Cloudy with the Chance of Sun........

     A.'s diagnosis has caused a traffic jam of sorts. We are grateful for a name, an answer, validation to everything we have said over the last 6 years. But, as you can imagine, I have been on the phone and internet researching all I can about A.'s diagnosis and what it means long term for her, short term for our family and long term for the other girls. My head is spinning with questions that I still have, new questions, test names, doctors names and numbers and all the paperwork that goes along with this journey. Then there is Obamacare that is gonna play a part in this all, though I am still unclear how big or small. *sigh*

     It's a lot for this mama to take in while trying to get the every day stuff done and growing a baby! So, I'm trying to get more sleep, and remember to eat well something when I get hungry. I am not stressing about the things that aren't getting done and I'm trying to make the important things a priority around here (food, Scripture, Prayer, some school and minimal cleaning).

     I don't have anything profound to share, except that us Mama's gotta do what we gotta do- even when it's not the ideal whether ideal for us or someone else. I don't have it all together, we aren't doing Art every day nor are we checking off every box on our weekly plan. Our baseboards are dirty and I can't remember the last time I dusted.  We're just getting thru life, the best we can..... together, for His glory. We are taking this diagnosis and trying to create a new normal where it doesn't define us, but has it's own place. We are learning life skills- the skills to keep going even when we have a ton of questions and not many answers on the horizon. We are pursuing endurance to continue on and give Him the Glory even when we don't have clarity. We are remembering gratitude for all the blessings He has given us, even in the midst of the clouds of uncertainty.
 
      I named this blog Faith in the Shade, because in this journey He has called me to I have found the most faith, the most assurances, the most comfort in those times of shade; whether that shade be a storm of illness or a cloudy day of unknowns. He has been faithful to call me to Him and provide rest and for that I am most grateful. But in these storms of life that we never plan for ourselves or expect, we have a choice. Sit and cry it out (tears are welcome, a tantrum is not), or shed a tear or two and just get thru...... on His strength, which is made perfect in our weakness (2 Corinthians 12:9).

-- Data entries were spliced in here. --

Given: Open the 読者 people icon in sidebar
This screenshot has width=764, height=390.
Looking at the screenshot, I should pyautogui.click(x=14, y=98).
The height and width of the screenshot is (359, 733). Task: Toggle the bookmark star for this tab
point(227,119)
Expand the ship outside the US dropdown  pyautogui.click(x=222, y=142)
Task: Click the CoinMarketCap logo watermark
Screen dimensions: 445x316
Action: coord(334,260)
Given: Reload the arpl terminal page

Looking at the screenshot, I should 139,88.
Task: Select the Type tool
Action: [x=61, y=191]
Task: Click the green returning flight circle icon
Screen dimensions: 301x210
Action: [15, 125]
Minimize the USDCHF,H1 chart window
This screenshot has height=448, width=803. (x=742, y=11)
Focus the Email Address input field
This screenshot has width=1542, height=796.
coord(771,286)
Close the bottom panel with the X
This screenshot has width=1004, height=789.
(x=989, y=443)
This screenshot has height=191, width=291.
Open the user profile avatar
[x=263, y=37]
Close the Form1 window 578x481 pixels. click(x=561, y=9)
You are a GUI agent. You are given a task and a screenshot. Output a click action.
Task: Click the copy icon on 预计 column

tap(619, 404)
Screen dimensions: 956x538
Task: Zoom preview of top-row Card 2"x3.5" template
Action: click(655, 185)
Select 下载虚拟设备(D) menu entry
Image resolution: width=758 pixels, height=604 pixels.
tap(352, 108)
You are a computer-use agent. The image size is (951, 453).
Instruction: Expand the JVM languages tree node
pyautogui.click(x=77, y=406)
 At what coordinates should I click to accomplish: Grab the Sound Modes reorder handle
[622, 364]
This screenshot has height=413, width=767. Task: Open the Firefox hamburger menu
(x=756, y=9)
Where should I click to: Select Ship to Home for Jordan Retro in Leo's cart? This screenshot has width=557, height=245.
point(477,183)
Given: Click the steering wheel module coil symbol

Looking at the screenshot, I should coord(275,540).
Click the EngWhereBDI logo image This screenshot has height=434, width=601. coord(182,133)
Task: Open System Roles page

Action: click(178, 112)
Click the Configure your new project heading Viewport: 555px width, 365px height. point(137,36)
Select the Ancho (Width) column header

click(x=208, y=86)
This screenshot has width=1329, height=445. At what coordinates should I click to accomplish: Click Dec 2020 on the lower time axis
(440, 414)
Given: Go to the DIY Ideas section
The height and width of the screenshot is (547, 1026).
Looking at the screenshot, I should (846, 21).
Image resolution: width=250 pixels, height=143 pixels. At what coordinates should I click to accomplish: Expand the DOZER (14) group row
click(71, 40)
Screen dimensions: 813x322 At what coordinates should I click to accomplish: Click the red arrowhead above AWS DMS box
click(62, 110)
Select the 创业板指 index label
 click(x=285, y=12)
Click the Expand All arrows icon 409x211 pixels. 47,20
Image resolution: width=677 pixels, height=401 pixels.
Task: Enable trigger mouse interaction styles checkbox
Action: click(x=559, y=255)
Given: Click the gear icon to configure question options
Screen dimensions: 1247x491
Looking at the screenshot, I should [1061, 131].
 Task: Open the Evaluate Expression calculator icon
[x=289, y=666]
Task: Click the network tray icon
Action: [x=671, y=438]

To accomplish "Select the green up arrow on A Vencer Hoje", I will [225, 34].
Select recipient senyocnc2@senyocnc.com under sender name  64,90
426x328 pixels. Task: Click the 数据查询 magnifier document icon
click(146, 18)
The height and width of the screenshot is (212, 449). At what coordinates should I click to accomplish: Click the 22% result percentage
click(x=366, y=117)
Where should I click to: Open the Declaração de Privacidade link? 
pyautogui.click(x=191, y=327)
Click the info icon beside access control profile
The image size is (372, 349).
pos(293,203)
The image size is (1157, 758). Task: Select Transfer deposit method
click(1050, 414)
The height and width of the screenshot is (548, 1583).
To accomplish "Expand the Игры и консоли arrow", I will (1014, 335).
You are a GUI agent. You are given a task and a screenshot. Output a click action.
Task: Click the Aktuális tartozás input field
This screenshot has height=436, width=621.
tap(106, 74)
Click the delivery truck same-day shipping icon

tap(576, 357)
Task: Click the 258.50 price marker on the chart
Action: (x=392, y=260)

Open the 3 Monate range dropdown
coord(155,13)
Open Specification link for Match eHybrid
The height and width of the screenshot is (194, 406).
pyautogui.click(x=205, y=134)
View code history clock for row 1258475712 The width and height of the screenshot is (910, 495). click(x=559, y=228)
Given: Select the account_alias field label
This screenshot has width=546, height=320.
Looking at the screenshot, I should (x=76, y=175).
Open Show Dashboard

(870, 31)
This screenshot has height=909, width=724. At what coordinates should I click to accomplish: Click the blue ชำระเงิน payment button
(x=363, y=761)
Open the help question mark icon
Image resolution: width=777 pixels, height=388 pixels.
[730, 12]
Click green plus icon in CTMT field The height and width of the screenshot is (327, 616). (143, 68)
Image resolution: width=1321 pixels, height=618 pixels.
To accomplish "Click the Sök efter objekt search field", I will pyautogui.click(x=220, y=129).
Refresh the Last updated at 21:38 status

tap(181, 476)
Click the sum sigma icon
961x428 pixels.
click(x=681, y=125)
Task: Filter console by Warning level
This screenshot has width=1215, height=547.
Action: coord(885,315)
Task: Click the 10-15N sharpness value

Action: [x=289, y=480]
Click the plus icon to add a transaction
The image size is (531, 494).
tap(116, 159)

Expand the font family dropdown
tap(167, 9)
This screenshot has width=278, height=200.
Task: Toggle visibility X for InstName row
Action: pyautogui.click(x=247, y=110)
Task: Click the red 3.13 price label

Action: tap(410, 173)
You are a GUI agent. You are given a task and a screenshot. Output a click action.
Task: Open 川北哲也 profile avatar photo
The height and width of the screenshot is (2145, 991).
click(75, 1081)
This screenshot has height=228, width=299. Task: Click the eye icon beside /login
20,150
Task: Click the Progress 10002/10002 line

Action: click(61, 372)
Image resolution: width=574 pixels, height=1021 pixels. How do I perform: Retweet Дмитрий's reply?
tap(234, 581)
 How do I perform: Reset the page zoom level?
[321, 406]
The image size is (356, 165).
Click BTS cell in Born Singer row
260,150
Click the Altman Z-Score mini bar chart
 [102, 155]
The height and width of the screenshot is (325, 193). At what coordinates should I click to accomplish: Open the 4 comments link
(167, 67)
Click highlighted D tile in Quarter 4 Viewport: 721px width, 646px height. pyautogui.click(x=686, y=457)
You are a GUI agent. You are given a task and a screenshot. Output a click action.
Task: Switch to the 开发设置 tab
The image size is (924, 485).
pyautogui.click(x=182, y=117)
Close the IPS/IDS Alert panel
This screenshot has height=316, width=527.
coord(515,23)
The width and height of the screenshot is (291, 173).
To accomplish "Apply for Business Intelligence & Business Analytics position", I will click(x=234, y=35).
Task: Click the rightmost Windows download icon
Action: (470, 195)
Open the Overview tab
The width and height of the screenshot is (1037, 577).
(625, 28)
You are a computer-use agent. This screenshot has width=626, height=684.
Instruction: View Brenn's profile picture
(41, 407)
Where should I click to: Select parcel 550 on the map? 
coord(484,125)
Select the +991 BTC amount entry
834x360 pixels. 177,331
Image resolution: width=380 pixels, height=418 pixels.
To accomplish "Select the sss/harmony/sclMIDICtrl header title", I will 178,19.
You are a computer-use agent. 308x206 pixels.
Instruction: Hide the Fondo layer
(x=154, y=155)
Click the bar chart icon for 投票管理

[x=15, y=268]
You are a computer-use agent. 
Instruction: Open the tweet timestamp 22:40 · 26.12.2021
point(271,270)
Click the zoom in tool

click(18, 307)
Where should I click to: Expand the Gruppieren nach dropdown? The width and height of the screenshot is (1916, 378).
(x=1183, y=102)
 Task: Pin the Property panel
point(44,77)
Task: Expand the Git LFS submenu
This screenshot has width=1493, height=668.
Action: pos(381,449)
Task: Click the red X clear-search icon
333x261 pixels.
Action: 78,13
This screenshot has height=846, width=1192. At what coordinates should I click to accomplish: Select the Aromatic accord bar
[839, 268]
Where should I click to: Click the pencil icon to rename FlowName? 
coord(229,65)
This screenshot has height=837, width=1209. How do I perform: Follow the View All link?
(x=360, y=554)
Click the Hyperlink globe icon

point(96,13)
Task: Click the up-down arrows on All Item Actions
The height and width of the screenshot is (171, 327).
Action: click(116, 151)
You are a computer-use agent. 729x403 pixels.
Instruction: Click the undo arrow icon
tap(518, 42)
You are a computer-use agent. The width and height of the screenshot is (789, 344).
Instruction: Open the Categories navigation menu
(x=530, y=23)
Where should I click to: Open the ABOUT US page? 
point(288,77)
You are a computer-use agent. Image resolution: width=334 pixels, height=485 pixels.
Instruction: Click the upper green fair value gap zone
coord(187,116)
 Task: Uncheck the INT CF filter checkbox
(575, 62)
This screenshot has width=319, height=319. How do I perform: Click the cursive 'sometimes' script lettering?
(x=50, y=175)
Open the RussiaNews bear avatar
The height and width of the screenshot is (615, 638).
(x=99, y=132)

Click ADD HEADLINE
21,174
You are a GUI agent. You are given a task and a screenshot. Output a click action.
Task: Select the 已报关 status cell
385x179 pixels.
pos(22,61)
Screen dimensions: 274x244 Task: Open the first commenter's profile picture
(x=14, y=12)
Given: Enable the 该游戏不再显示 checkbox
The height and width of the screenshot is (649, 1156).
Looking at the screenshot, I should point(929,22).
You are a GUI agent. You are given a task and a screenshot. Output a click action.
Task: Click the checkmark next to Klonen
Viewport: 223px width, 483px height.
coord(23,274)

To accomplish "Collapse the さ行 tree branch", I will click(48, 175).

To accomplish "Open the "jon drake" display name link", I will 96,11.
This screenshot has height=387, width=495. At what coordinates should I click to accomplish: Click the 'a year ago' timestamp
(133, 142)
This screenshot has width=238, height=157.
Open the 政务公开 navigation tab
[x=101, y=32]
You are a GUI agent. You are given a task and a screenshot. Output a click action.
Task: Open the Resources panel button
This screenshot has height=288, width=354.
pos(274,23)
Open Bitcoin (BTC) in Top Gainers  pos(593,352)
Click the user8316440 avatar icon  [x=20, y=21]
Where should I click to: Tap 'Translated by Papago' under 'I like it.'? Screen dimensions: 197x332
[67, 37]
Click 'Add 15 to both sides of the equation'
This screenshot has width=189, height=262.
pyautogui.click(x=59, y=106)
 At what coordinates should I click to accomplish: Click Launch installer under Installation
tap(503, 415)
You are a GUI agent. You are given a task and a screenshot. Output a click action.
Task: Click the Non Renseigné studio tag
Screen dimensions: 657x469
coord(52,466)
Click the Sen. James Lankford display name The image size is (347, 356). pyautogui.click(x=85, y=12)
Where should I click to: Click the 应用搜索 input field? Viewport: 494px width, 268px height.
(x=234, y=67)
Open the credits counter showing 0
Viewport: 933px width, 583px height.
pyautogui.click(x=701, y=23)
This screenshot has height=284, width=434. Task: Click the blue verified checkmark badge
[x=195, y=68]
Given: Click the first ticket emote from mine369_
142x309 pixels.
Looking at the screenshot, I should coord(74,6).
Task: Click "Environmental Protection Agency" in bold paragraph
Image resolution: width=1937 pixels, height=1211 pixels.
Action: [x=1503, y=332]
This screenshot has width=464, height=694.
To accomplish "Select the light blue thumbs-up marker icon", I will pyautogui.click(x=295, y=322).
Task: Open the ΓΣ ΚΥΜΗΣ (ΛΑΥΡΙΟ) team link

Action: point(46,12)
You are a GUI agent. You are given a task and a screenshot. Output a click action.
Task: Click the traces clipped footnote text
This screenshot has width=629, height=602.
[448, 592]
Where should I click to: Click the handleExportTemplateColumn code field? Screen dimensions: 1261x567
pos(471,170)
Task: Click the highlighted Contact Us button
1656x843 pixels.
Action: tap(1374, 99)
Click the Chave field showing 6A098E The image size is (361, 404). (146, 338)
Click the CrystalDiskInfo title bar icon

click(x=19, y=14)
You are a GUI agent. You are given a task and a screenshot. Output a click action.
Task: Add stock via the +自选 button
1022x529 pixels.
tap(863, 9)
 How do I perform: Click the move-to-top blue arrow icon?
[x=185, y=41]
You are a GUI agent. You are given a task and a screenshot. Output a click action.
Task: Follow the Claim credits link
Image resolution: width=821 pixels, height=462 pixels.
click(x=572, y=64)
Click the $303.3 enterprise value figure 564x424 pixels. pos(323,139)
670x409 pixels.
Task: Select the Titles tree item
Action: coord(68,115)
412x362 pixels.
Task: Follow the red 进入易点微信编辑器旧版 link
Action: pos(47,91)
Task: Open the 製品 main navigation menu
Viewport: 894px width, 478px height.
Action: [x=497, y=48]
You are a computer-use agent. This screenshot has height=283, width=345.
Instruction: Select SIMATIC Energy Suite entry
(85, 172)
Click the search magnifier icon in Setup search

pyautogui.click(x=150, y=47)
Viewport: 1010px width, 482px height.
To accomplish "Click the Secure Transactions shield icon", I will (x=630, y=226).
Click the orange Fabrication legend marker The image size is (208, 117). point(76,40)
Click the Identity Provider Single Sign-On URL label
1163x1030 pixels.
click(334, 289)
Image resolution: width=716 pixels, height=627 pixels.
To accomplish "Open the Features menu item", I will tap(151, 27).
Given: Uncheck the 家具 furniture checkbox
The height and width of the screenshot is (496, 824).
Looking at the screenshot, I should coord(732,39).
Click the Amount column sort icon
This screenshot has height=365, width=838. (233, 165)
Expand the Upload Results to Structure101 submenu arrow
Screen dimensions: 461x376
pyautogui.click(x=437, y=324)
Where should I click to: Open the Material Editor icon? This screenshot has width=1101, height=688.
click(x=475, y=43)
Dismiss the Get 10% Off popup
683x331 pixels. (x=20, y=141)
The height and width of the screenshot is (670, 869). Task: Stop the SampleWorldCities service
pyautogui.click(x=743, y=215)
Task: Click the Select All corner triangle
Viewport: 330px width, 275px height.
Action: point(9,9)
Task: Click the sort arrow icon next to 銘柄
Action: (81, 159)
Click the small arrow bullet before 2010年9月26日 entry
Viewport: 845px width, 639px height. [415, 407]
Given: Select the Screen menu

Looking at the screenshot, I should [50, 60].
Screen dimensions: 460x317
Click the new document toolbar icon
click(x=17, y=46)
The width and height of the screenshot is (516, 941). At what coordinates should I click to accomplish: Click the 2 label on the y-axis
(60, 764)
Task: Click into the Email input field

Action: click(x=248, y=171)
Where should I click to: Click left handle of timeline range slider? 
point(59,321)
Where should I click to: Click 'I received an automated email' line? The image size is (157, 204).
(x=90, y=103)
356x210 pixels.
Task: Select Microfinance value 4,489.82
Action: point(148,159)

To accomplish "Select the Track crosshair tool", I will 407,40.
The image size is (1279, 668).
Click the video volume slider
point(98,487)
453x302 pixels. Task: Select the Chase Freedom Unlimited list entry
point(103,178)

     There is a sunny day to come Mama's, we just can't always see how bright those days are until we experience some cloudy ones. We sure do appreciate those sunny days more when we've been thru the storm. So fight for for your faith, even in the shade. Seek Him. And, just remember that you don't have to have it 'all together' to come to Him for refuge......

A Diagnosis....

 Dear Reader,

         When our second daughter was born, we knew something was wrong. We searched and searched for a doctor to take us seriously, to really examine all her symptoms (from multiple systems) and someone who wanted to help. She was hurting and we didn't have any course of action that really relieved any of it. It has been a long 6 years. In this journey we have seen 29 doctors from a variety of fields, have tried every type of cream/lotion out there, and have tried multiple diets. It has been a long 6 years.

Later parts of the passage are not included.